A: Isfahan, Isfahan Province, Iran
The two oldest illustrated Arabic manuscripts are copies of Abd al-Rahman al-Sufi's Treatise on the Fixed Stars. One of these is preserved in the Bodleian Library, Oxford (Ms. Marsh 144).
"The pictures show the configurations of the stars in the forty-eight constellations recognized by Ptolemy, but the figures are dressed in Oriental rather than classical Greek garb. Al-Sufi wrote in his text that although he knew of another illustrated astronomical treatise, he copied his illustrations directly from images engraved on a celestial globe, indicating that he was not working in a manuscript tradition. According to the eleventh-century scholar al-Biruni, al-Sufi explained that he had laid a very thin piece of paper over a celestial globe and fitted it carefully over the surface of the sphere. He then traced the outlines of the constellations and the locations of individual stars on the paper. Al-Biruni later commented that this procedure 'is an [adequate] approximation when the figures are small but it is far [from adequate] if they are large.' The Oxford manuscript of al-Sufi's text was copied from the author's original by his son" (Bloom, Paper Before Print. The History and Impact of Paper in the Islamic World [2001] 143-44 and figure 51).

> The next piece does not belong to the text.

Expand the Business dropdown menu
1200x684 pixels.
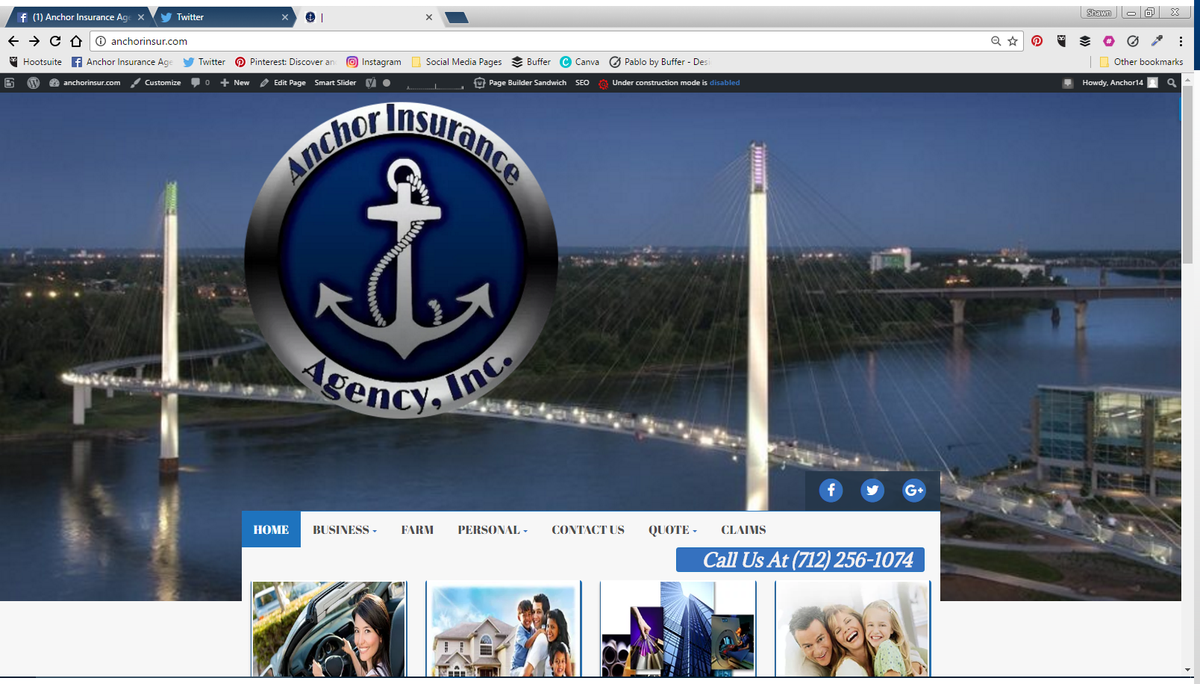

Digital facsimile from Digital Bodleian at this link.
The other copy of this work in Leningrad (St. Petersburg) "dated 396/1005-6 and 02/1011 and was copied from Sufi's holograph completed in 355/965 and dedicated to the Buwayhid 'Adud al-daula" (D. S. Rice, "The Oldest Illustrated Arabic Manuscript," Bulletin of the School of Oriental and African Studies, University of London, 22 (1959) 207-220, quotation from p. 207).